* INFORMATION SHOWN:
=== Begin Enclosure ===
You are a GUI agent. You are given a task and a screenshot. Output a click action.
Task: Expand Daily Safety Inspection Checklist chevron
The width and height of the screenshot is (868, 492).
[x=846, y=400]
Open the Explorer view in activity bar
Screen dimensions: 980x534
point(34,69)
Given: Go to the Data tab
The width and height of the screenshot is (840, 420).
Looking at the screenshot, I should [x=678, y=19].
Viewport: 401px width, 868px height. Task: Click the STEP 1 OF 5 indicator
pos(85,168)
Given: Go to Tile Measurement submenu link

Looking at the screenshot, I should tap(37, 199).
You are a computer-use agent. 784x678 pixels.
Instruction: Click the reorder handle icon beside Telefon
=== End Enclosure ===
Extract exactly the lines between the line containing "Given: Go to Tile Measurement submenu link" and the end of the data, including both.

Given: Go to Tile Measurement submenu link

Looking at the screenshot, I should tap(37, 199).
You are a computer-use agent. 784x678 pixels.
Instruction: Click the reorder handle icon beside Telefon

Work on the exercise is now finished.